What's driving double digit price growth

What's driving double digit price growth

Welcome to our latest residential research update where we discuss the latest trends and data shaping the UK’s housing market. This week, we examine house price growth, the end of the stamp duty holiday in England and Northern Ireland and the continued imbalance between supply and demand.

Market statistics remain strong

  • The sharp price appreciation in the past two to three months has caused the Halifax and the Nationwide to report increased levels of house price growth in the year to the end of May. While the Halifax is reporting price growth of 9.5%, the Nationwide puts it a little higher at 10.9%.
  • At the same time the Bank of England has reported a continuation of robust mortgage approval activity in April. Levels were 4% higher than in March and 33% above normal market conditions.
  • These figures, partially at least, reflect a mix of positive consumer sentiment fueled by a continued strong rebound in the economy and low interest rates.
  • Today the Office for National Statistics reported that economic output rose by a further 2.3% in April, following growth of 2.1% in March; the fastest monthly growth since July last year.
  • Meanwhile, last week the Bank of England reported that the average interest rate for a new mortgage stood at 1.88% in April, while that for all outstanding mortgages hit a new low of 2.07%.

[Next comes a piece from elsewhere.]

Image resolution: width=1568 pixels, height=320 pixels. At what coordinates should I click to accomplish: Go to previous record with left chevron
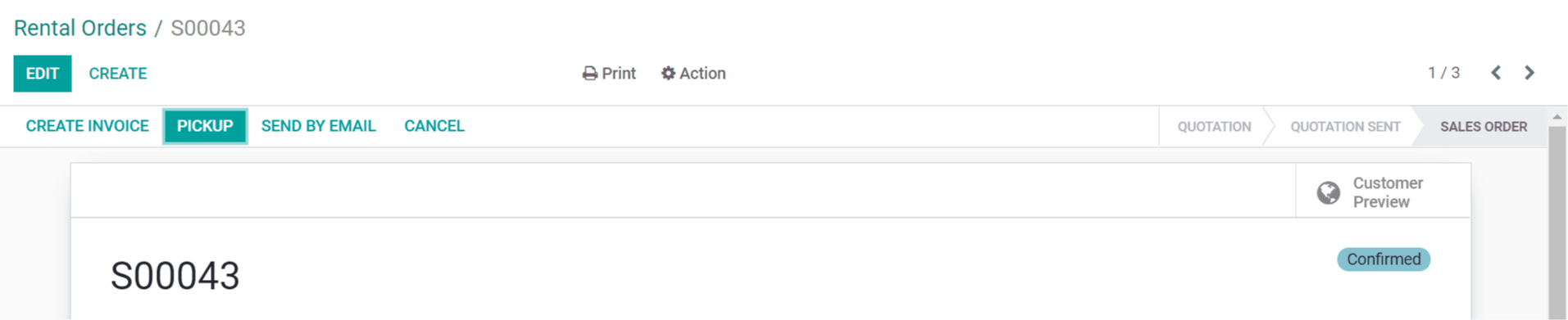(x=1496, y=73)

The haves and have nots – why mortgage affordability hasn’t curtailed price growth

  • The Bank of England also puts the current average cost of a 2-year fixed-rate mortgage for those with a 60% loan-to-value borrowing requirement at just 1.20%.
  • That means the availability of cheap mortgage debt continues to favour those with plenty of existing housing wealth.
  • This comes at a time when data from UK Finance suggests that the market has been increasingly driven by more affluent buyers with plenty of equity behind them.
  • As a result, those active in the market are yet to hit up against the mortgage affordability constraints, that might otherwise have been expected to curtail price growth (but which may yet come into play as and as the market ‘normalises’).

And what of stamp duty holidays?

  • That raises the question of how much the various stamp duty holidays have affected the market and what happens as they are withdrawn.
  • As we have reported previously, there was a sharp spike in completed sales in March. We expect this to be followed by a further smaller spike in June when relief is scaled back in England and Northern Ireland (having already ended in Scotland and Wales).
  • That expectation follows the resurgence in sales that were agreed in March and April. However, sales agreed in May are somewhat less likely to be completed by the end of June. Consequently, they give us a better indication of underlying levels of demand.

A continued supply demand imbalance

  • Against this backdrop, yesterday’s release of the RICS Residential Market Survey for May makes for interesting reading.
  • Based on a net balance of opinion, it continued to show positive readings for new buyer enquiries, though to a lesser degree than in preceding months (+32 in May compared to +44 in April).
  • Similarly, data from TwentyCi shows that sales agreed in May were 6% lower in April across the market as a whole and 10% lower in the market between £500,000 and £1mil (where stamp duty savings have had the biggest impact).
  • Yet, overall they remain 42% above market conditions and 87% above 2017-2019 levels in the market above £1mil.
  • This combined with much lower relative levels of stock coming to the market suggests further short term upward pressure on prices. However we expect this to be at reduced rates as some of the current market intensity starts to ease.

With that in mind, sellers shouldn’t let their price expectations run away with them if they are to take advantage of current market conditions.